ADVENTURE Table-Read

Maryland Institute for Technology in the Humanities:

"You are standing at the end of a road before a small brick building. Around you is a forest. A small stream flows out of the building and down a gully."

Recognize these lines? They're from the opening screen of Will Crowther's ADVENTURE (1975), the first example of the genre known as interactive fiction and arguably our first example of a virtual world (and as such the distant ancestor to places like World of Warcraft and Second Life). There is also an appropriate literary resonance: this path in the forest where the straight way is lost is reminiscent of another great underground epic.

As part of our work on a project funded by the Library of Congress dedicated to Preserving Virtual Worlds (http://www.ndiipp.uiuc.edu/pca/), MITH will be hosting a table-read of the original version of ADVENTURE, recently recovered from backup tapes at Stanford University. We will read through the complete text of the game, and also (geeks that we are) have a look at its FORTRAN source code.

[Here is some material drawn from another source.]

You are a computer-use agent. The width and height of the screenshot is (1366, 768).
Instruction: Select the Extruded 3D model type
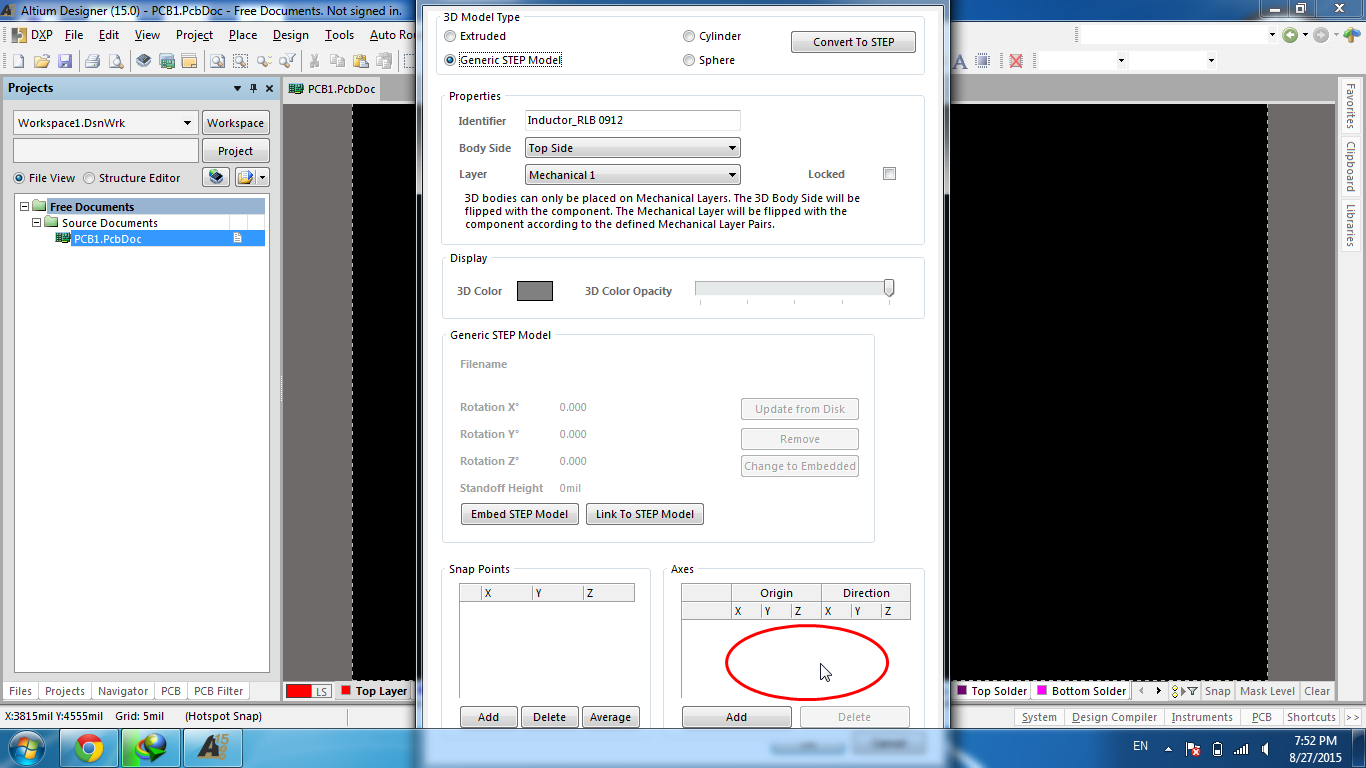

We're inviting anyone with an interest in gaming, interactive fiction, or virtual worlds to join us for an hour or two on Thursday, May 15, at 12:00 noon in our conference room (MITH is located on the basement level of McKeldin Library). Appropriately, we will provide tasty food: pizza. As with all adventures, we're unsure of where this one will end or exactly how we will get there. But there are sure to be breathtaking views along the way. Please RSVP to mgk at umd dot edu if you would like to attend.

The timing is right... I think I'm going to be able to attend this. Woo hoo!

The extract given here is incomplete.